SciRuby / daru

Data Analysis in RUby
BSD 2-Clause "Simplified" License
1.03k stars 139 forks source link

To optimize the result in from_excel #516

Closed weqopy closed 4 years ago

weqopy commented 4 years ago

There are some files have a merged cell in row 1, so the old codes only return the first column. I put the fixed '0' to opts to custom the row I want.

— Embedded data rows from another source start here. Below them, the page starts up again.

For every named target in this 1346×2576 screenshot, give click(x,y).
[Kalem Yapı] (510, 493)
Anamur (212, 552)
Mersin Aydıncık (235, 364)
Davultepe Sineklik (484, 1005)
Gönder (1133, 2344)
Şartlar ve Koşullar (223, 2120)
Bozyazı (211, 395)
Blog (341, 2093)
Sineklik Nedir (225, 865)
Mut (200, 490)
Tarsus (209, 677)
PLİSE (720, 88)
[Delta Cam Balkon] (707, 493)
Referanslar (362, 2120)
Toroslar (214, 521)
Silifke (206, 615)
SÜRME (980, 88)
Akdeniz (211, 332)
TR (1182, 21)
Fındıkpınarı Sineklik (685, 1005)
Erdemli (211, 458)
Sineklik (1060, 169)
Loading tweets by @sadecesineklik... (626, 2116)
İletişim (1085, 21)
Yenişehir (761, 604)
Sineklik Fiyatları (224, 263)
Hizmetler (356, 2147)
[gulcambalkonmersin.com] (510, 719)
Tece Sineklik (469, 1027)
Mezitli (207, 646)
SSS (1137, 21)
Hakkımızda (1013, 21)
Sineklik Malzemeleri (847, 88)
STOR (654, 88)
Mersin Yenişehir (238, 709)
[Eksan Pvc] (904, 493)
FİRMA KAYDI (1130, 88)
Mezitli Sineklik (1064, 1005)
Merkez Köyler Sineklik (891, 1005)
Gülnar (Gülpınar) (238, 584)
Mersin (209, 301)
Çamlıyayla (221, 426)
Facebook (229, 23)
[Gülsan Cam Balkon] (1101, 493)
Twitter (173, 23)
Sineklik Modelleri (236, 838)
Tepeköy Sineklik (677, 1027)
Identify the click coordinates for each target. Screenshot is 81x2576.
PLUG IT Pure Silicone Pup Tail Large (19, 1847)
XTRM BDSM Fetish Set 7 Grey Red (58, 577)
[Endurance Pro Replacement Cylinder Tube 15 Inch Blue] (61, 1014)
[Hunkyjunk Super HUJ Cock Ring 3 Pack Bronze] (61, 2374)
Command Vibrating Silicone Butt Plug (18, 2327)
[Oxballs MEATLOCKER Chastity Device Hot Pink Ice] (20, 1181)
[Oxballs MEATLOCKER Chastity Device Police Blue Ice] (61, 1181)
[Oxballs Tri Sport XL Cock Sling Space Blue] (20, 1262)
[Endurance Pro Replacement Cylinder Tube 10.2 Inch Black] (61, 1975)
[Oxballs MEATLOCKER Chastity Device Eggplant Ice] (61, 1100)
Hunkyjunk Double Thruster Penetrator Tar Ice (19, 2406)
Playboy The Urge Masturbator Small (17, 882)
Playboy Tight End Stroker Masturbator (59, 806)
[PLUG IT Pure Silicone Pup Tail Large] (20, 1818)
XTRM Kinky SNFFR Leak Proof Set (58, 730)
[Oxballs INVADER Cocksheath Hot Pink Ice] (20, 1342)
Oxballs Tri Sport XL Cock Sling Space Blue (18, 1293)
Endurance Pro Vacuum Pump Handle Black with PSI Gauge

eg: image I want to get the columns from A to K but it returns only the column A like this: image

I don't know what's wrong with this file at this moment because daru returns well when I created a similar file like this: image and it return this: image

So I optimized the source code and use this way to solve my problem:

irb(main):034:0> df = nil
=> nil
irb(main):035:0> 10.times.each do |i|
irb(main):036:1*   puts i
irb(main):037:1>   df = Daru::DataFrame.from_excel(path, {:row_id => i})
irb(main):038:1>   next if df.vectors.to_a.compact.size <= 7
irb(main):039:1>   df
irb(main):040:1>   break
irb(main):041:1> end
0
1
2
3
=> nil
irb(main):042:0> puts df
#<Daru::DataFrame(47x11)>
weqopy commented 4 years ago

Anyone can help about the failed checks? The commit is well used in my project and I can't understand the details in the Travis CI. @Shekharrajak Could you please help me about this?

Shekharrajak commented 4 years ago

Thanks for the PR. Can you please paste the proper code to reproduce the error and rerun the same from this branch PR.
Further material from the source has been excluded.